» **WHAT IS NEEDED**
All records below are to be repeated precisely, with nothing added.

Stored items
··········
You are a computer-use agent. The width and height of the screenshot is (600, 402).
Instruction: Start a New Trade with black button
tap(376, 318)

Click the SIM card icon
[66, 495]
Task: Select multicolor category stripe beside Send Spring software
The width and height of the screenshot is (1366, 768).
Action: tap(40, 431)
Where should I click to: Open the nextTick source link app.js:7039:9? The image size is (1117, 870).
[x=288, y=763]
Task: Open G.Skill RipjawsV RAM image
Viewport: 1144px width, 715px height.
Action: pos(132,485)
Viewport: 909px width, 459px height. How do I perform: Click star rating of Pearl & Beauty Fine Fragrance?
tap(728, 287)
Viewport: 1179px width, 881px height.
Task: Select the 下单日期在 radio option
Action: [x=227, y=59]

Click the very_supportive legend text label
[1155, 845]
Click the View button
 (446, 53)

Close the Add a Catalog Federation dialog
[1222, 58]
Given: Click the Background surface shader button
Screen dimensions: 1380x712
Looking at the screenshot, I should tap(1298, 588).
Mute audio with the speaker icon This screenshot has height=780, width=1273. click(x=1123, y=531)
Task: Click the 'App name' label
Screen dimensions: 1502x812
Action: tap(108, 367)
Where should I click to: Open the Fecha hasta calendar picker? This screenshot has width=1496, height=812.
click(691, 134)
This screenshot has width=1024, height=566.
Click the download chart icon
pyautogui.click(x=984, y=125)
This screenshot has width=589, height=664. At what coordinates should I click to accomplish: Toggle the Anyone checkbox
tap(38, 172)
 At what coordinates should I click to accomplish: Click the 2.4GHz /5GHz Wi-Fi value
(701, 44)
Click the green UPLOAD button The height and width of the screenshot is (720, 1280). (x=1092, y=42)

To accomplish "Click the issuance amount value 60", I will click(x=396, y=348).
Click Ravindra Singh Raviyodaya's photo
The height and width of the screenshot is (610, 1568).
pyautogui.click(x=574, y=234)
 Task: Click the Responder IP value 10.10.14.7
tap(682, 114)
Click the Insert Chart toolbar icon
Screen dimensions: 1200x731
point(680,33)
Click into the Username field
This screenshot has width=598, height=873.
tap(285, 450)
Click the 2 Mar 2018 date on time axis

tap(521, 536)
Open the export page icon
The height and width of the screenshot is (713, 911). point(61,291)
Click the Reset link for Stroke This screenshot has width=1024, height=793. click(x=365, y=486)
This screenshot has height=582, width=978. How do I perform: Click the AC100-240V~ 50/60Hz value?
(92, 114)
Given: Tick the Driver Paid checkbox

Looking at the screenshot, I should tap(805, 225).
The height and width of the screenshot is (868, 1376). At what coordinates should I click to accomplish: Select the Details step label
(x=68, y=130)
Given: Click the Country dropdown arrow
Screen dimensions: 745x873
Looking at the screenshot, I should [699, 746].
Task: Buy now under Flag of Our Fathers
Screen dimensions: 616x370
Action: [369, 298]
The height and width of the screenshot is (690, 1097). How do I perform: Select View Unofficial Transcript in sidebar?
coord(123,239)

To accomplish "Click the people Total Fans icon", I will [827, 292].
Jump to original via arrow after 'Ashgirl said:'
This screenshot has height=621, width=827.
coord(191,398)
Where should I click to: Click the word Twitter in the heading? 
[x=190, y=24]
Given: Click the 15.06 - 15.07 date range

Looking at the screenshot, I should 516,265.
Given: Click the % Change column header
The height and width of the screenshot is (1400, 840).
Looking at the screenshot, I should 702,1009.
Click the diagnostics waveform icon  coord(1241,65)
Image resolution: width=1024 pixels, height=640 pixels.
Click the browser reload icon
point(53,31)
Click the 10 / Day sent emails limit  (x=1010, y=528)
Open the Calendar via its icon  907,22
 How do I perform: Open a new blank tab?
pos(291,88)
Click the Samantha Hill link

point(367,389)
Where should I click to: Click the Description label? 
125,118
··········
» **OUTPUT BELOW**
You are a computer-use agent. The width and height of the screenshot is (600, 402).
Instruction: Start a New Trade with black button
tap(376, 318)

Click the SIM card icon
[66, 495]
Task: Select multicolor category stripe beside Send Spring software
The width and height of the screenshot is (1366, 768).
Action: tap(40, 431)
Where should I click to: Open the nextTick source link app.js:7039:9? The image size is (1117, 870).
[x=288, y=763]
Task: Open G.Skill RipjawsV RAM image
Viewport: 1144px width, 715px height.
Action: pos(132,485)
Viewport: 909px width, 459px height. How do I perform: Click star rating of Pearl & Beauty Fine Fragrance?
tap(728, 287)
Viewport: 1179px width, 881px height.
Task: Select the 下单日期在 radio option
Action: [x=227, y=59]

Click the very_supportive legend text label
[1155, 845]
Click the View button
 (446, 53)

Close the Add a Catalog Federation dialog
[1222, 58]
Given: Click the Background surface shader button
Screen dimensions: 1380x712
Looking at the screenshot, I should tap(1298, 588).
Mute audio with the speaker icon This screenshot has height=780, width=1273. click(x=1123, y=531)
Task: Click the 'App name' label
Screen dimensions: 1502x812
Action: tap(108, 367)
Where should I click to: Open the Fecha hasta calendar picker? This screenshot has width=1496, height=812.
click(691, 134)
This screenshot has width=1024, height=566.
Click the download chart icon
pyautogui.click(x=984, y=125)
This screenshot has width=589, height=664. At what coordinates should I click to accomplish: Toggle the Anyone checkbox
tap(38, 172)
 At what coordinates should I click to accomplish: Click the 2.4GHz /5GHz Wi-Fi value
(701, 44)
Click the green UPLOAD button The height and width of the screenshot is (720, 1280). (x=1092, y=42)

To accomplish "Click the issuance amount value 60", I will click(x=396, y=348).
Click Ravindra Singh Raviyodaya's photo
The height and width of the screenshot is (610, 1568).
pyautogui.click(x=574, y=234)
 Task: Click the Responder IP value 10.10.14.7
tap(682, 114)
Click the Insert Chart toolbar icon
Screen dimensions: 1200x731
point(680,33)
Click into the Username field
This screenshot has width=598, height=873.
tap(285, 450)
Click the 2 Mar 2018 date on time axis

tap(521, 536)
Open the export page icon
The height and width of the screenshot is (713, 911). point(61,291)
Click the Reset link for Stroke This screenshot has width=1024, height=793. click(x=365, y=486)
This screenshot has height=582, width=978. How do I perform: Click the AC100-240V~ 50/60Hz value?
(92, 114)
Given: Tick the Driver Paid checkbox

Looking at the screenshot, I should tap(805, 225).
The height and width of the screenshot is (868, 1376). At what coordinates should I click to accomplish: Select the Details step label
(x=68, y=130)
Given: Click the Country dropdown arrow
Screen dimensions: 745x873
Looking at the screenshot, I should [699, 746].
Task: Buy now under Flag of Our Fathers
Screen dimensions: 616x370
Action: [369, 298]
The height and width of the screenshot is (690, 1097). How do I perform: Select View Unofficial Transcript in sidebar?
coord(123,239)

To accomplish "Click the people Total Fans icon", I will [827, 292].
Jump to original via arrow after 'Ashgirl said:'
This screenshot has height=621, width=827.
coord(191,398)
Where should I click to: Click the word Twitter in the heading? 
[x=190, y=24]
Given: Click the 15.06 - 15.07 date range

Looking at the screenshot, I should 516,265.
Given: Click the % Change column header
The height and width of the screenshot is (1400, 840).
Looking at the screenshot, I should 702,1009.
Click the diagnostics waveform icon  coord(1241,65)
Image resolution: width=1024 pixels, height=640 pixels.
Click the browser reload icon
point(53,31)
Click the 10 / Day sent emails limit  (x=1010, y=528)
Open the Calendar via its icon  907,22
 How do I perform: Open a new blank tab?
pos(291,88)
Click the Samantha Hill link

point(367,389)
Where should I click to: Click the Description label? 
125,118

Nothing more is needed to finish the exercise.